Examining WSDL

May 15, 2002

Unlike today's Web, web services can be viewed as a set of programs interacting cross a network with no explicit human interaction involved during the transaction. In order for programs to exchange data, it's necessary to define strictly the communications protocol, the data transfer syntax, and the location of the endpoint. For building large, complex systems, such service definitions must be done in a rigorous manner: ideally, a machine-readable language with well-defined semantics, as opposed to parochial and imprecise natural languages.

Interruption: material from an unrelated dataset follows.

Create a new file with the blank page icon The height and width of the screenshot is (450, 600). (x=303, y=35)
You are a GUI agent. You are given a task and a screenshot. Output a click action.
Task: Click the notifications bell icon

It is possible to define service definitions in English; XML-RPC and the various weblogging interfaces are a notable example. But XML-RPC is a very simple system, by design, with a relatively small set of features; it's ill-suited to the task of building large-scale or enterprise applications. For example, you can't use XML-RPC to send an arbitrary XML document from one system to another without converting it to a base64-encoded string.

Almost all distributed systems have a language for describing interfaces. They were often C or Pascal-like, often named similarly: "IDL" in DCE and Corba, MIDL, in Microsoft's COM and DCOM. The idea is that after rigorously defining the interface language, tools could be used to to parse the IDL and generate code stubs, thus automating some of grungier parts of distributed programming.

The web services distributed programming model has an IDL, too; and as you can probably guess, it's the Web Services Definition Language, WSDL. It's pronounced by spelling out the letters or saying ``whizz-dell,'' which nearly rhymes with ``diesel.''

WSDL derives from two earlier efforts by a number of companies; the current de facto standard is a W3C Note submitted by IBM and Microsoft. There's a web services description working group, which is creating the next version of the note for eventual delivery as a W3C standard. So far the group hsa published a requirements document and some usage scenarios. One reason to like the requirements document is that it renames some of WSDL's more confusing terms.

I find WSDL to be a frustrating mixture of verbosity -- most messages are essentially described three times -- and curious supposedly helpful defaults, such as omitting the name of a message in an operation. I'll use the now much-discussed Google WSDL to point some of these out.

But, first, let's look at the state of web services programming and IDLs. In the classic IDL world, the definitions were processed by an IDL compiler to generate stubs for clients, which look like local function calls, and dispatch routines for the server that invoke the developer's code. When new applications were developed, the interfaces were designed from scratch, and all the benefits of ``contract'' programming were possible, including clean and regular definition of function semantics.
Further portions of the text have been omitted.